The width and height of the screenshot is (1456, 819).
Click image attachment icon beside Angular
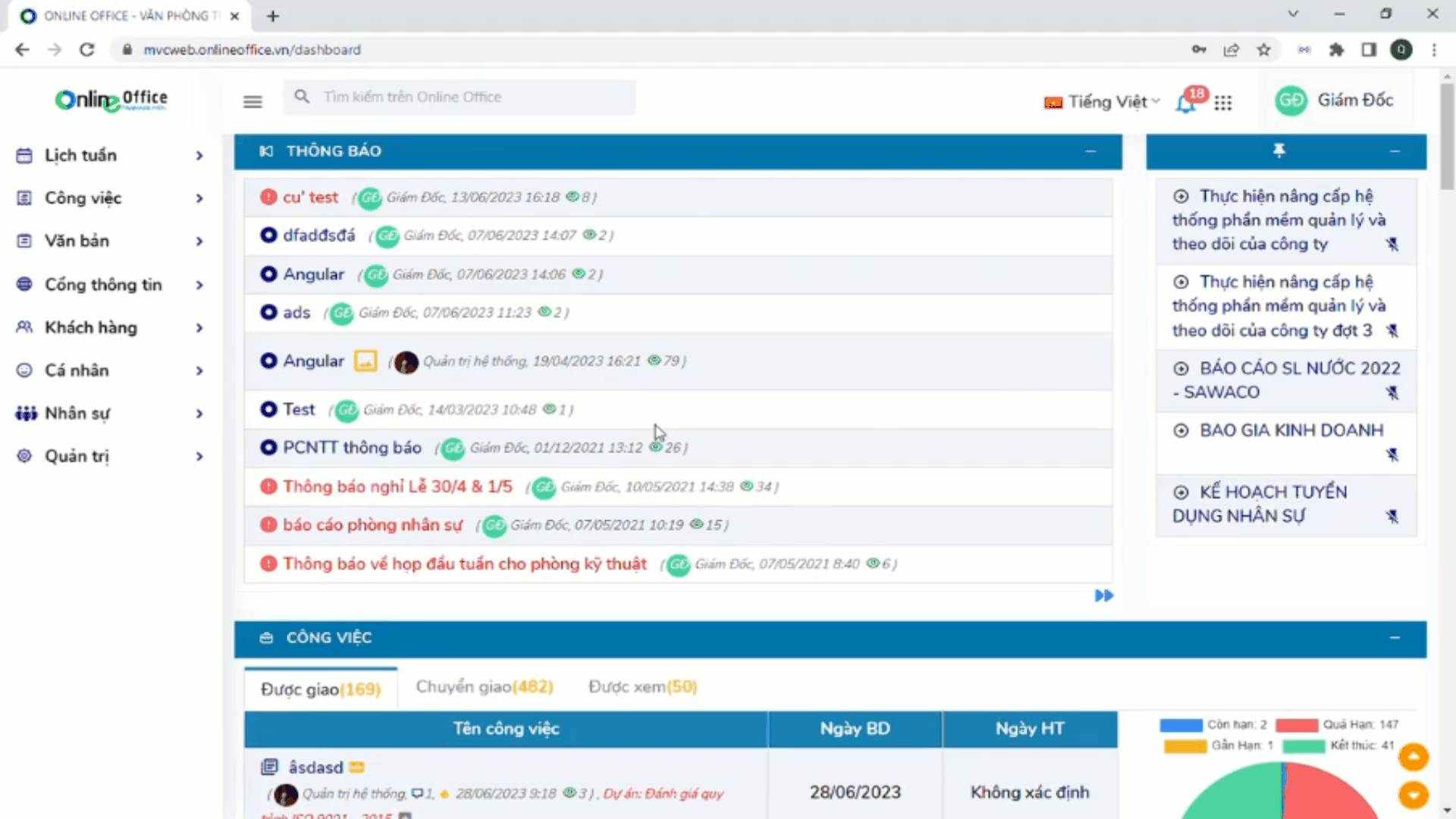[x=366, y=361]
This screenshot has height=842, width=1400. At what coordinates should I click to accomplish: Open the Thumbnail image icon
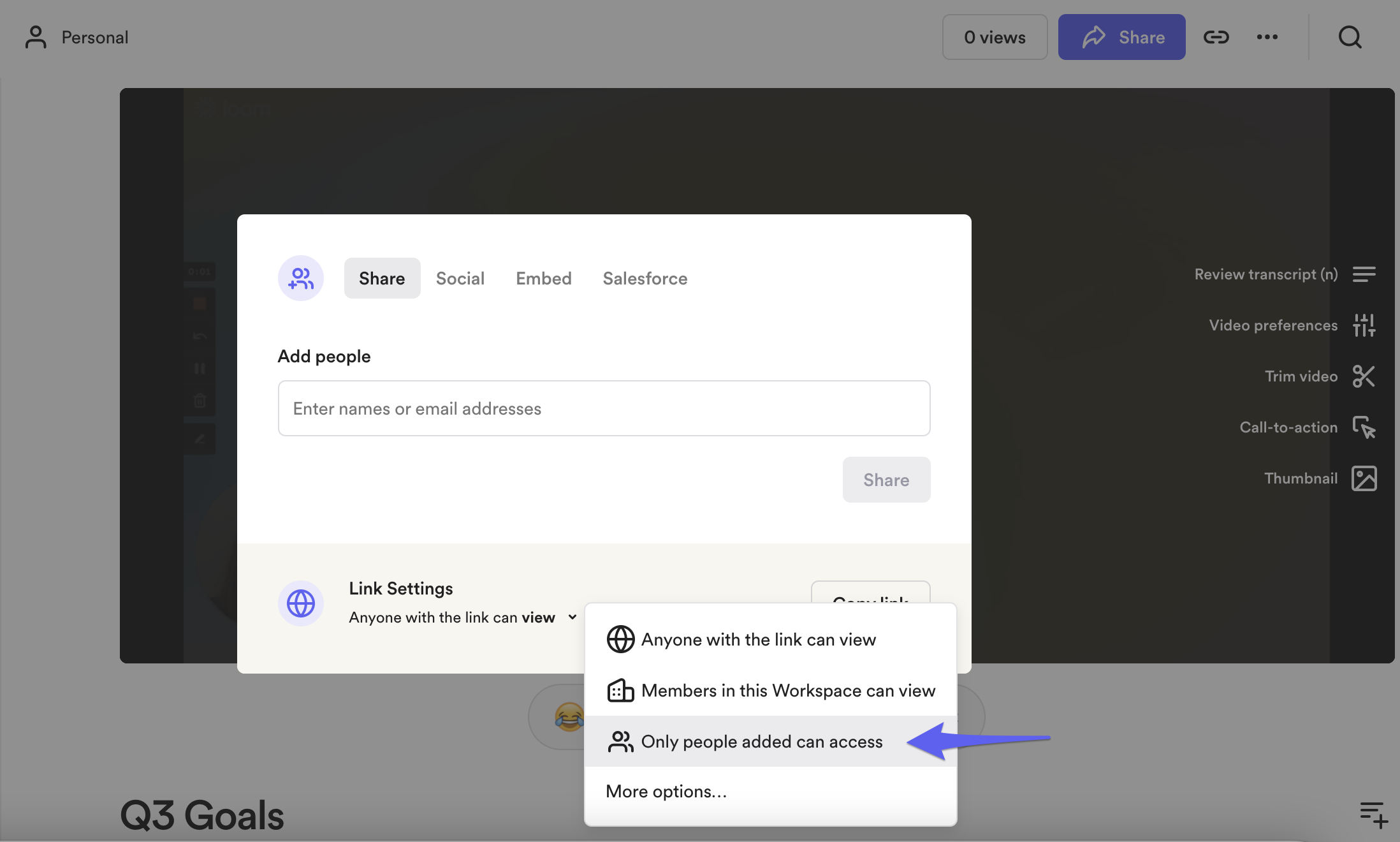click(x=1364, y=478)
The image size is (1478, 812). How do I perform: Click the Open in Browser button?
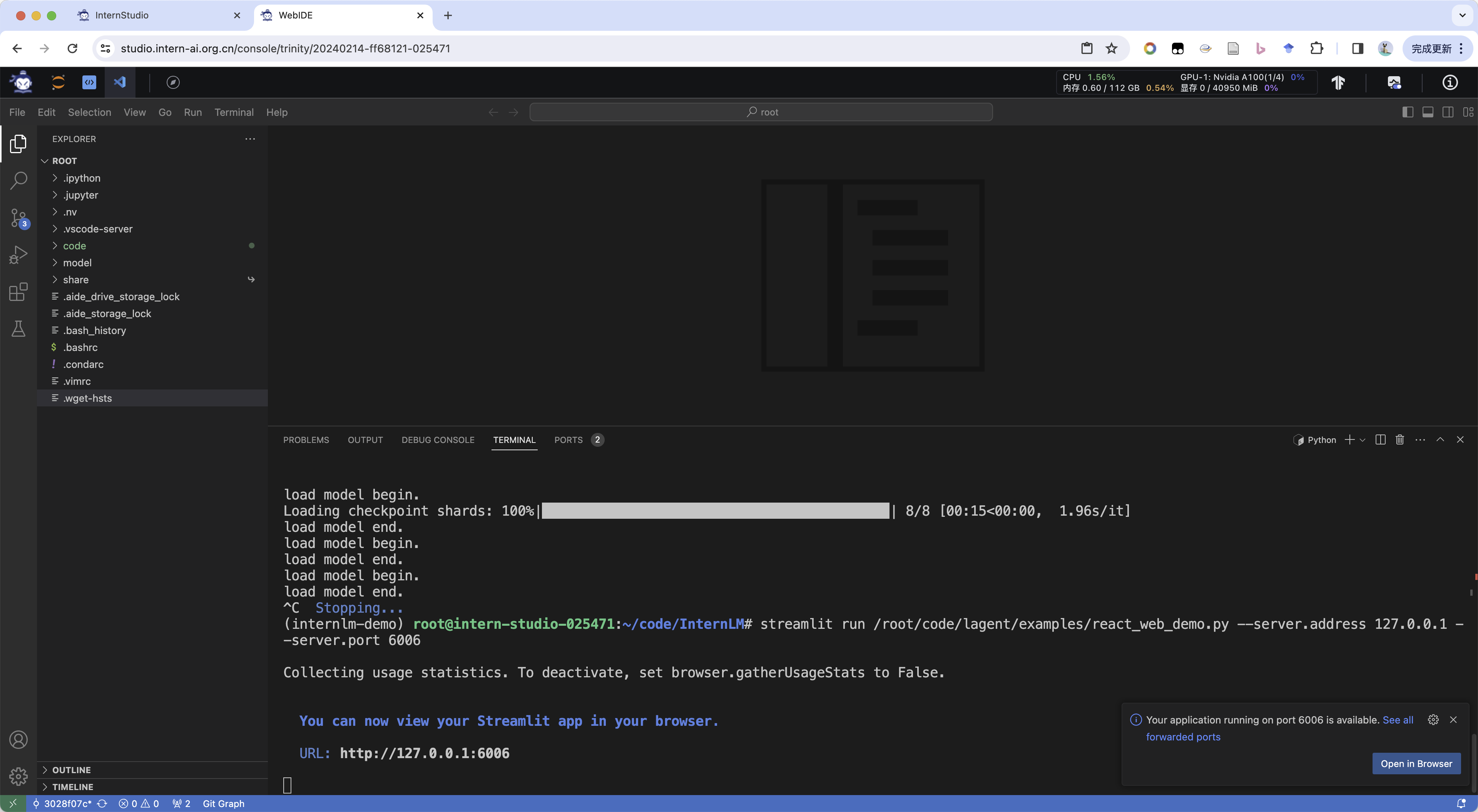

★ ★ ★ ★

**Assigned task**
Everything but the pictures is needed: copy the data above exactly.

**Reply to the exercise**
The width and height of the screenshot is (1456, 819).
Click image attachment icon beside Angular
[x=366, y=361]
This screenshot has height=842, width=1400. At what coordinates should I click to accomplish: Open the Thumbnail image icon
click(x=1364, y=478)
The image size is (1478, 812). How do I perform: Click the Open in Browser button?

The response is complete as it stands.